How to complete this task => Transcribe only the lines from the one containing "Task: Expand the Fridge row chevron" through the final line of the entries below, exactly, and exclude the pictures.

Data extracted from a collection
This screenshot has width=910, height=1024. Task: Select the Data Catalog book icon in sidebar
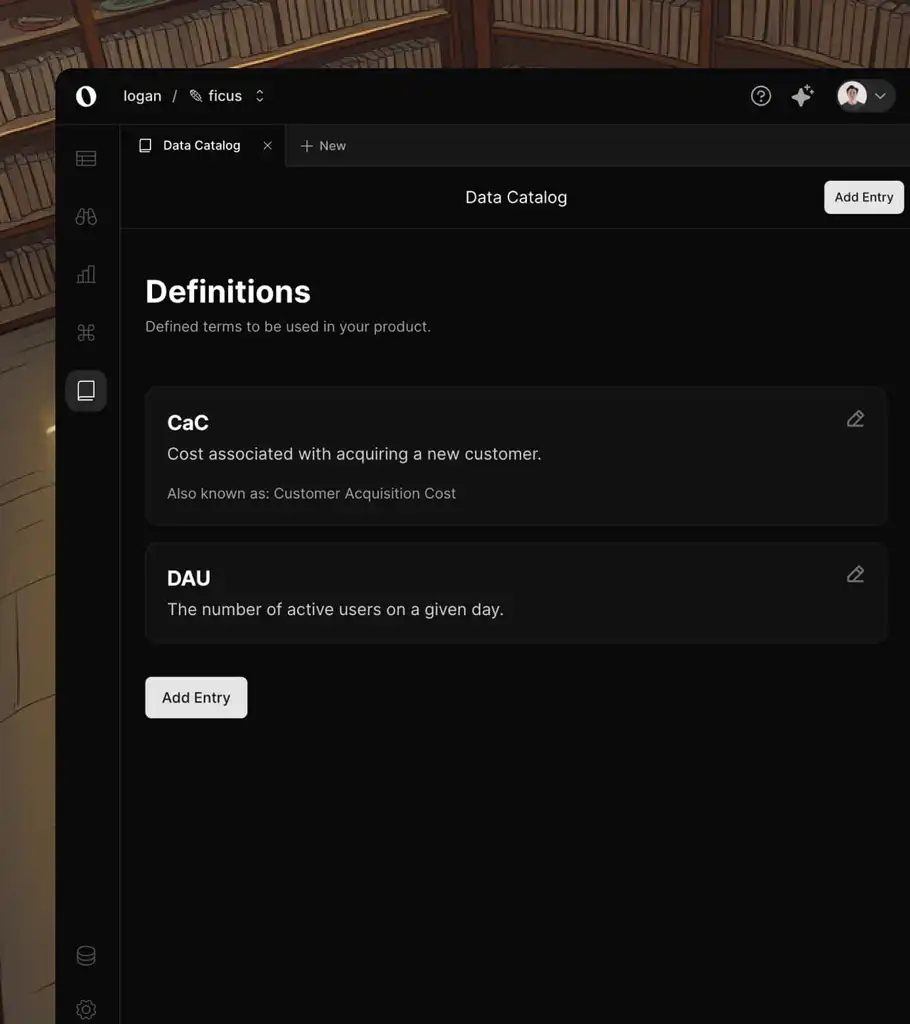coord(86,391)
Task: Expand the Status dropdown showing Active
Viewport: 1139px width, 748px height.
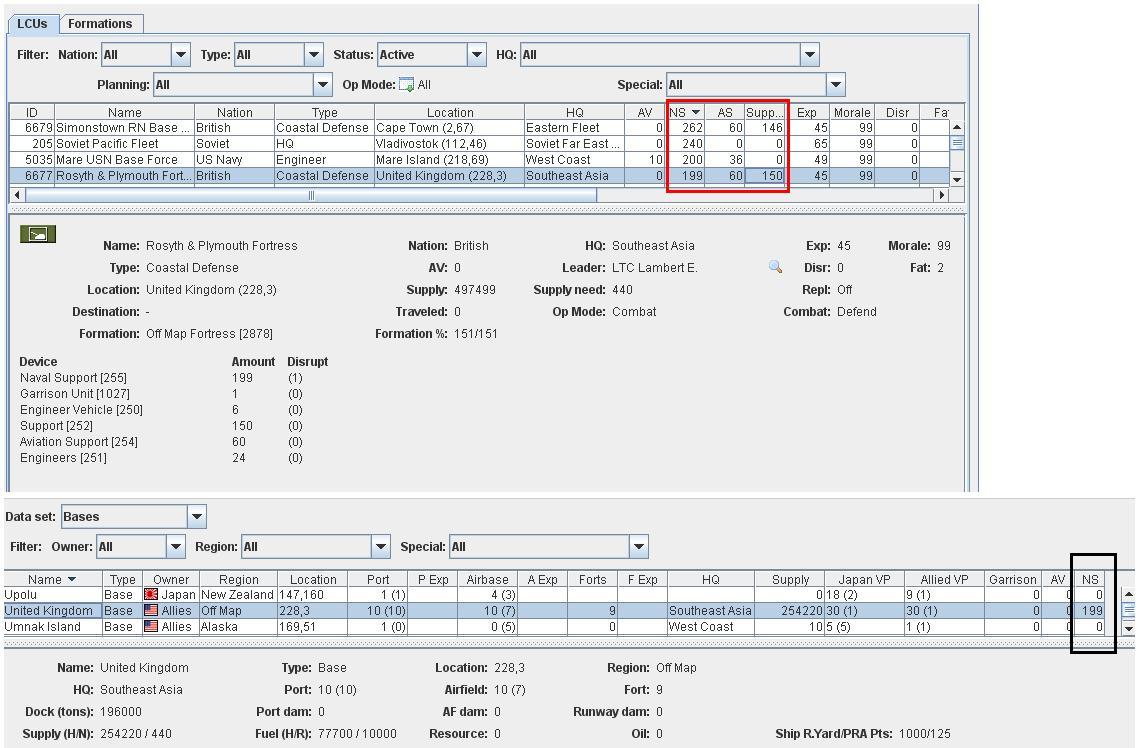Action: tap(477, 55)
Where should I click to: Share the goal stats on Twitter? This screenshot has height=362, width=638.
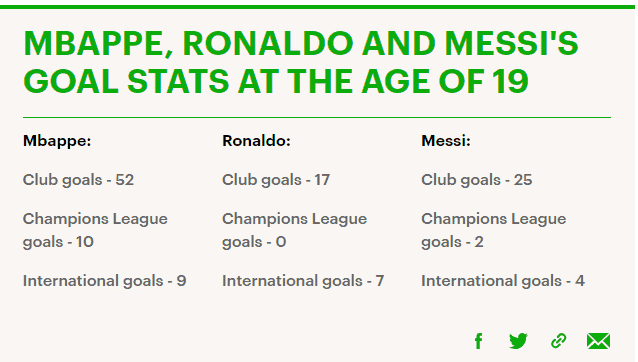[518, 341]
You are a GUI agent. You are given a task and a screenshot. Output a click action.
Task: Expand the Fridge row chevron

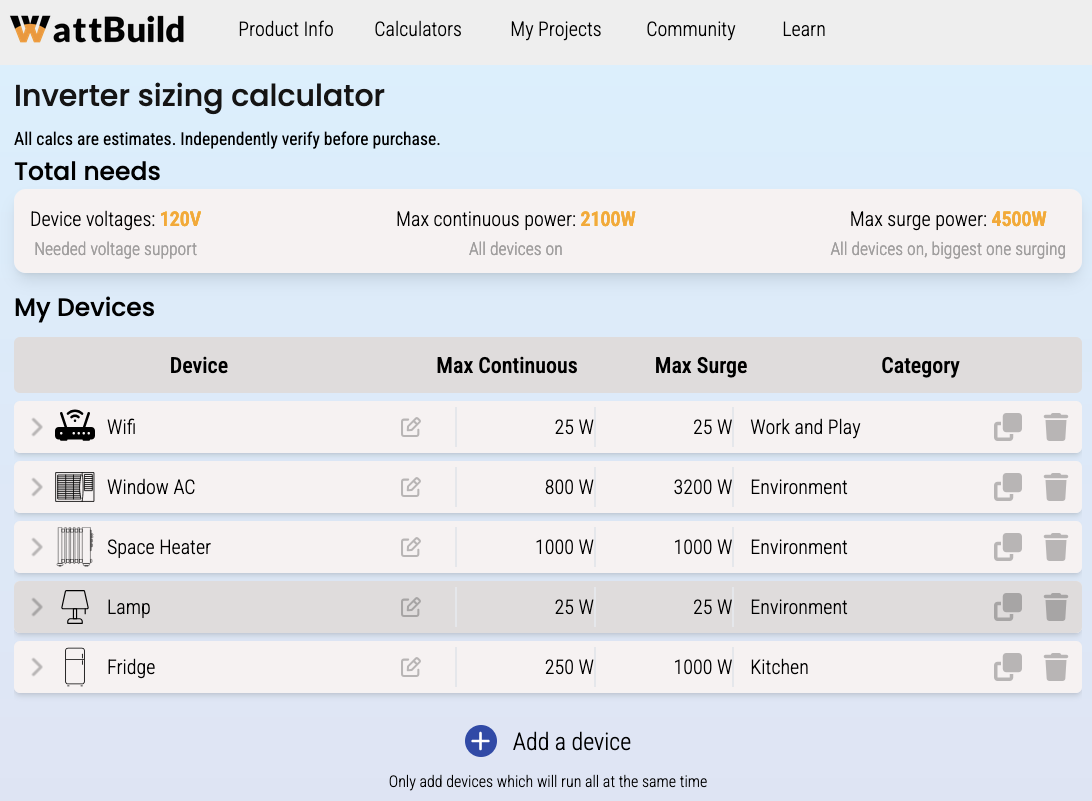[x=37, y=667]
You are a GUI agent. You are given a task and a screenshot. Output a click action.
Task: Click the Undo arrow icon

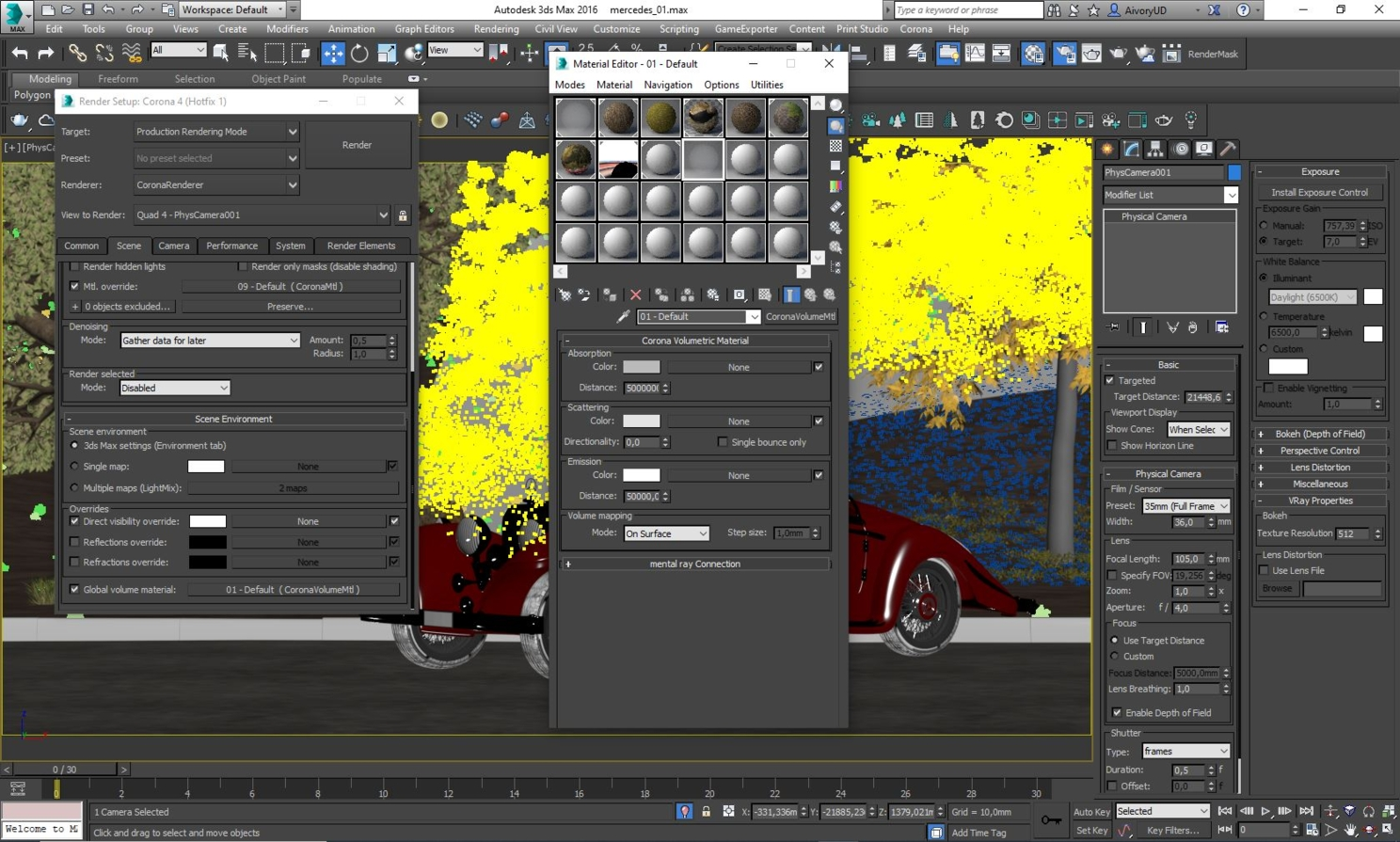pos(19,54)
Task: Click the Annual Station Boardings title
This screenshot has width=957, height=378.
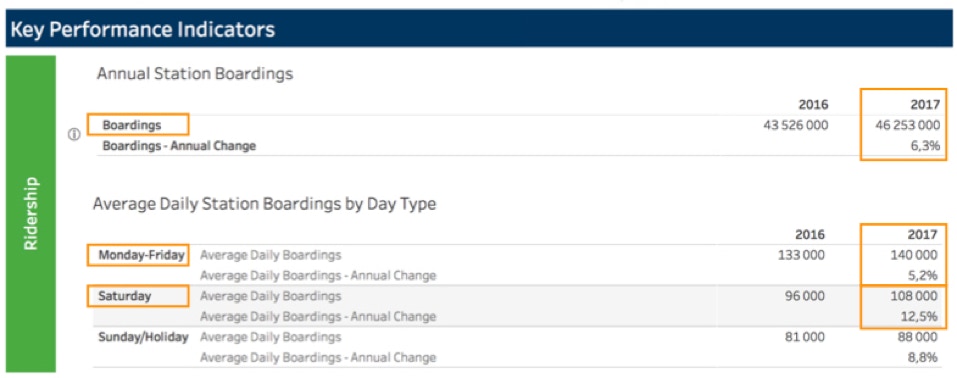Action: pos(195,74)
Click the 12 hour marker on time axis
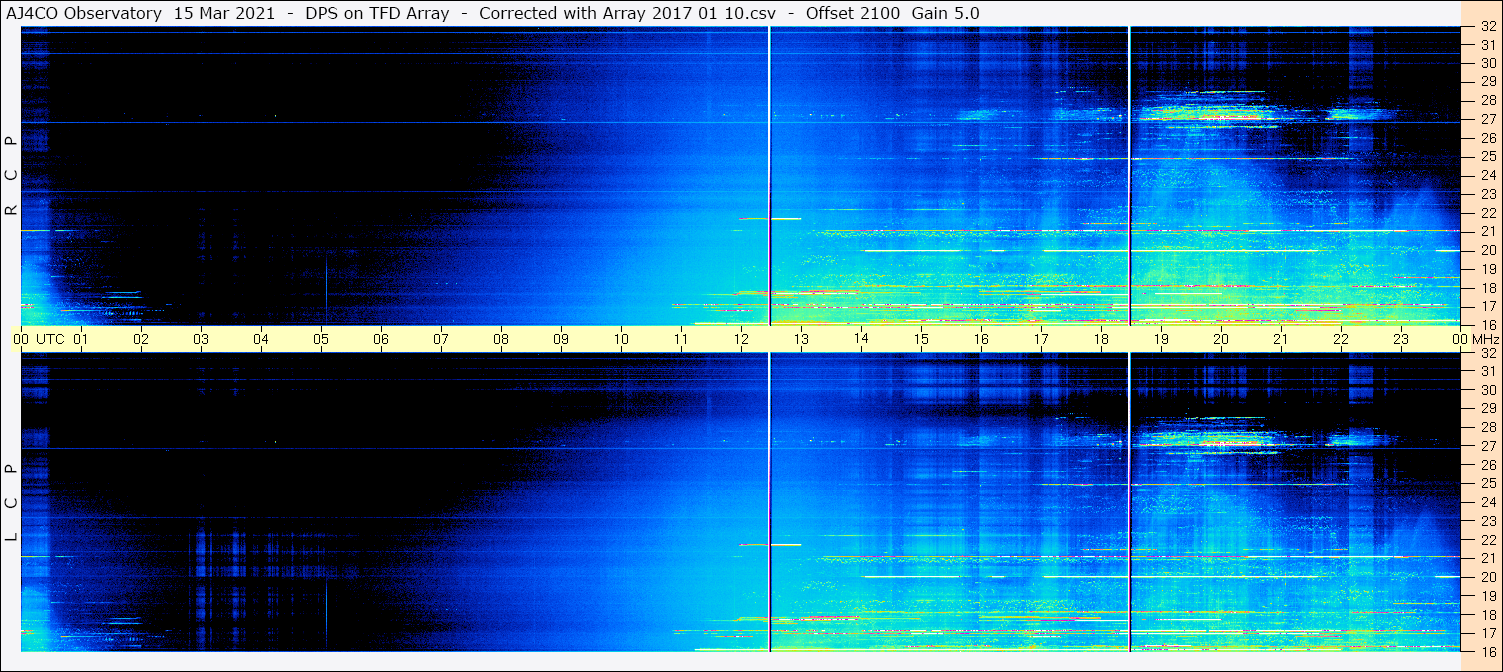1503x672 pixels. pos(741,339)
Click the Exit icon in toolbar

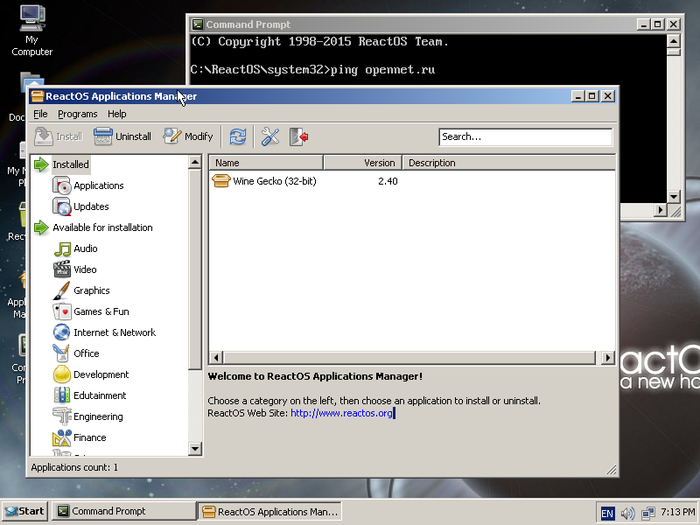[298, 137]
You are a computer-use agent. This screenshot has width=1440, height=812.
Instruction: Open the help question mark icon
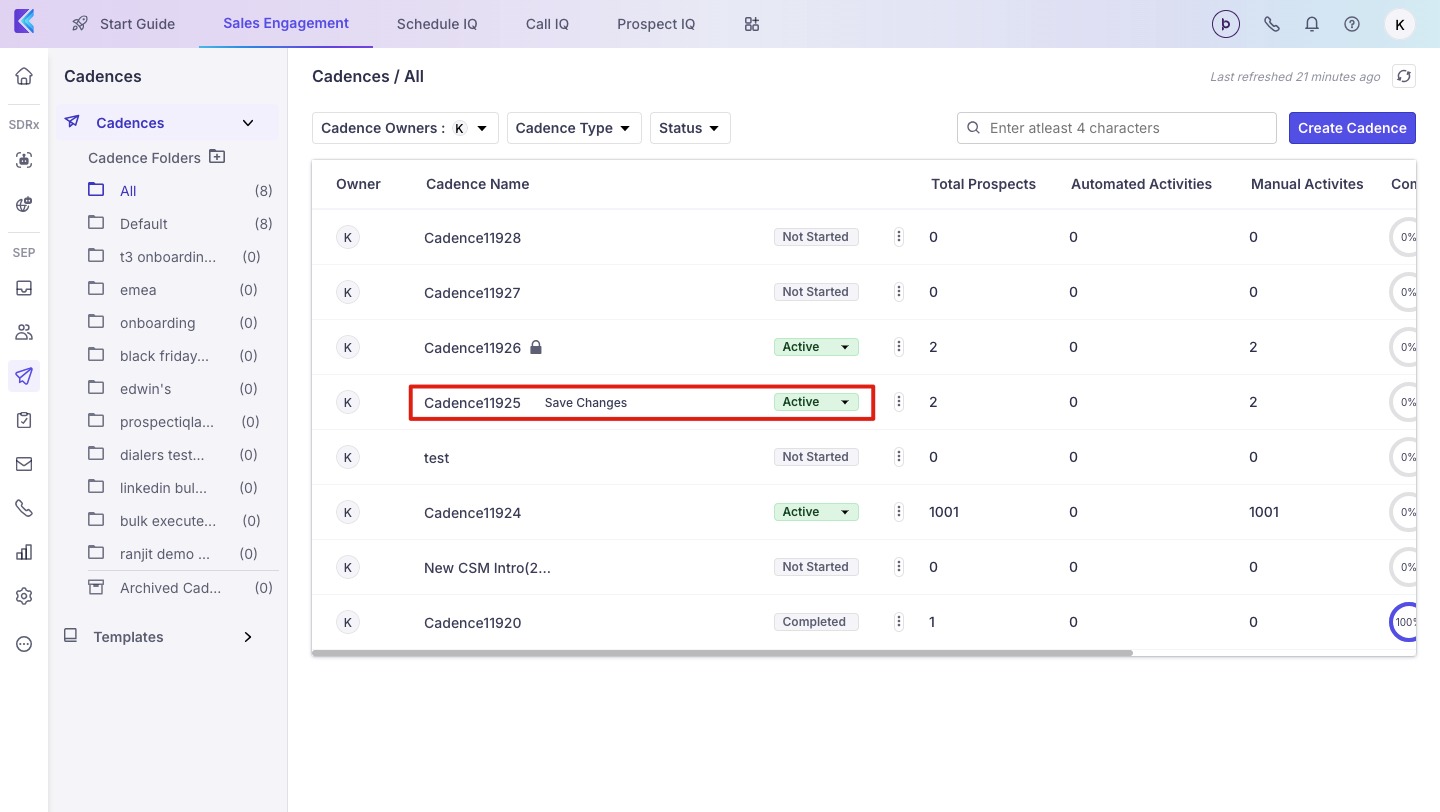[x=1352, y=24]
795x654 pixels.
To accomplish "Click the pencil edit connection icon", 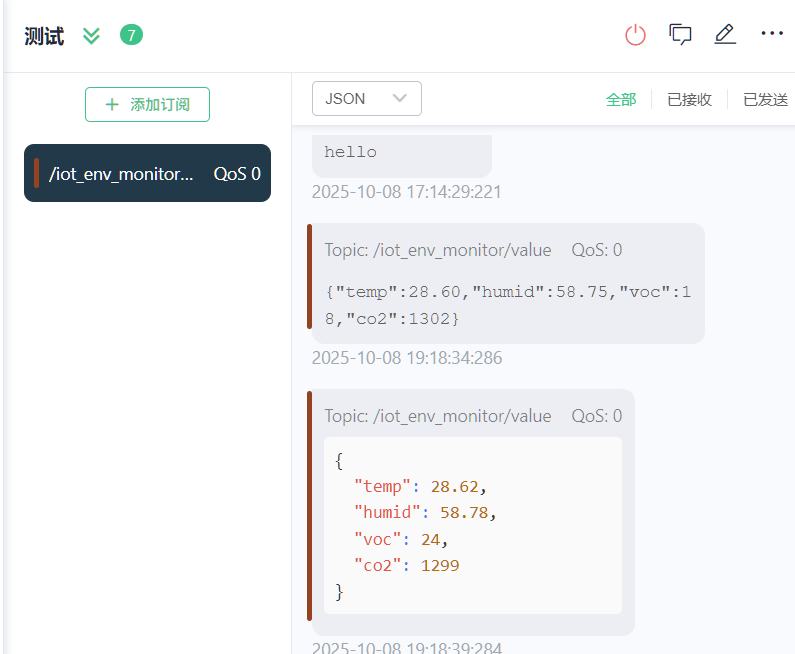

Response for this exercise =>
Task: Expand the Fridge row chevron

[x=37, y=667]
You are a GUI agent. You are given a task and a screenshot. Output a click action.
Task: Click the Undo arrow icon

pos(19,54)
Task: Click the Annual Station Boardings title
This screenshot has width=957, height=378.
Action: pos(195,74)
Click the 12 hour marker on time axis
1503x672 pixels. pos(741,339)
Click the Exit icon in toolbar

[298, 137]
You are a computer-use agent. This screenshot has width=1440, height=812.
Instruction: Open the help question mark icon
[x=1352, y=24]
795x654 pixels.
To accomplish "Click the pencil edit connection icon", 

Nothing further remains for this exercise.